A knowledge leading to empathy

As I reflect on my time touring this museum, I am struck by my own ignorance of the rich history of African-Americans and the stories of these brave Americans. These men and women are integral parts of the American story. Just as Mamie Till-Mobley hoped that her son would serve as a visible reminder of the horrors of Jim Crow laws, this museum serves as a visible reminder of all that African-Americans have suffered and achieved in their rich history. It is through knowledge and understanding that we are able to develop empathy for one another.

More powerful than our common citizenship in America is our connection as human beings created equally in the image of God. This common humanity is shared by all people from every nation, tribe, and tongue and gives us inherent worth and dignity. We were created equal by God, even if others sinfully deny this truth. And this equality is what drives our empathy.
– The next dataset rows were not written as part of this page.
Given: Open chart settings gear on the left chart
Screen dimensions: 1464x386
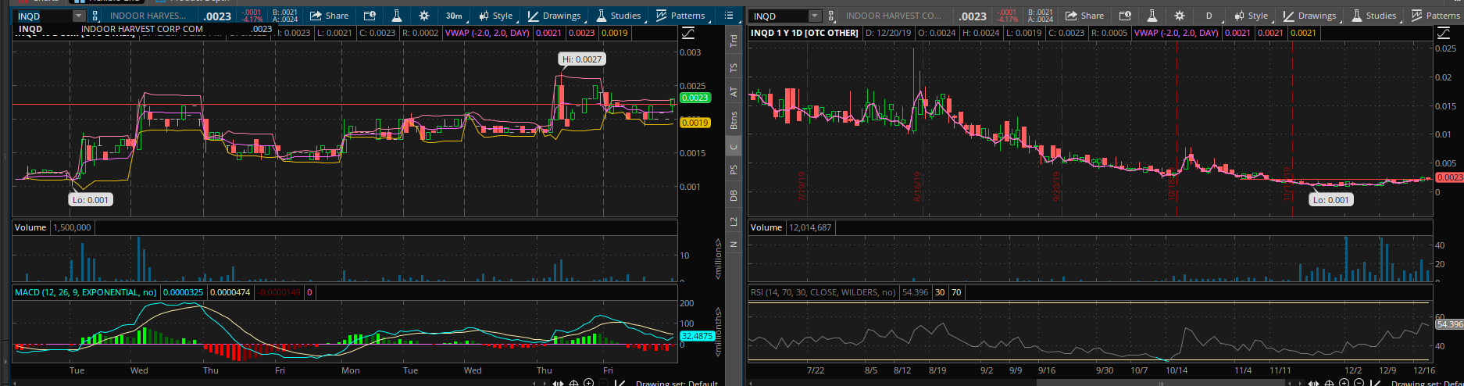Looking at the screenshot, I should click(x=423, y=16).
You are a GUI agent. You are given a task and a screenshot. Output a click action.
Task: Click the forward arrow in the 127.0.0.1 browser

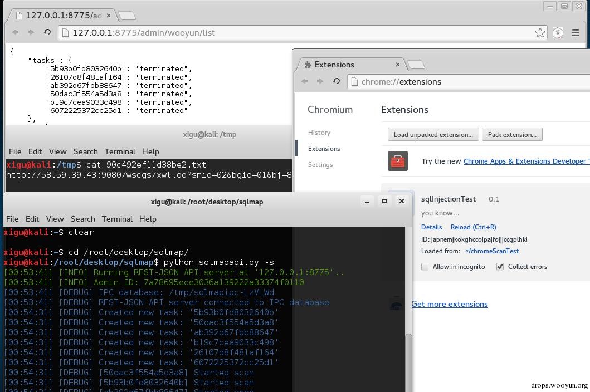pos(31,33)
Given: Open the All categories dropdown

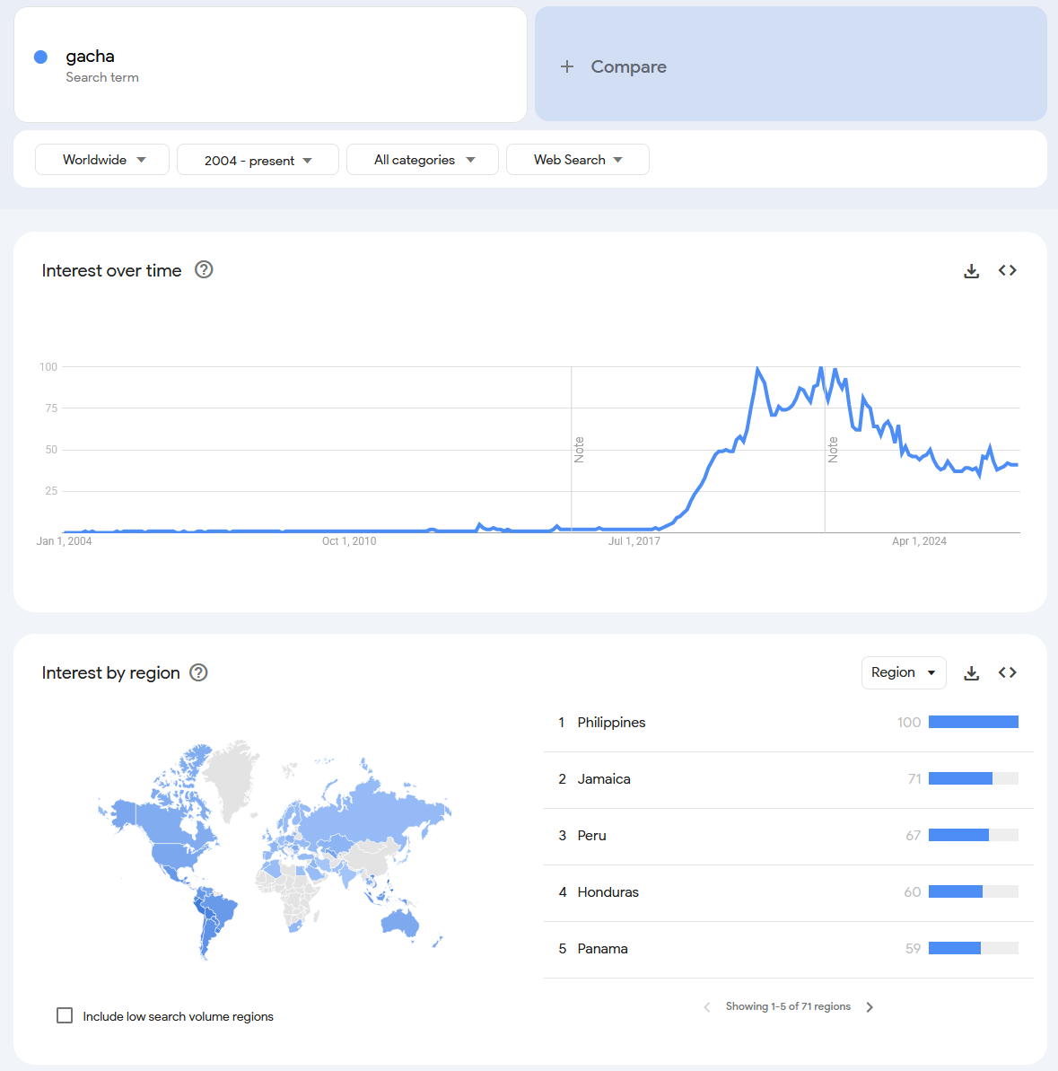Looking at the screenshot, I should 423,159.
The stories on display at this museum opened my eyes to the horrors that my brothers and sisters have endured and helped me grow in empathy as I learned about our American history through an African-American lens. If you are in Washington D.C., I highly encourage you to visit the museum so that you might learn and grow in love for one another.

Racial unity is a gospel issue and all the more urgent 50 years after Martin Luther King Jr.’s death. Join the Ethics & Religious Liberty Commission and The Gospel Coalition at a special event, “MLK50: Gospel Reflections from the Mountaintop,” taking place April 3-4, 2018, in Memphis, Tenn. Key speakers include Russell Moore, Benjamin Watson, John Piper, Jackie Hill-Perry, Matt Chandler, Eric Mason and many others. Learn more here.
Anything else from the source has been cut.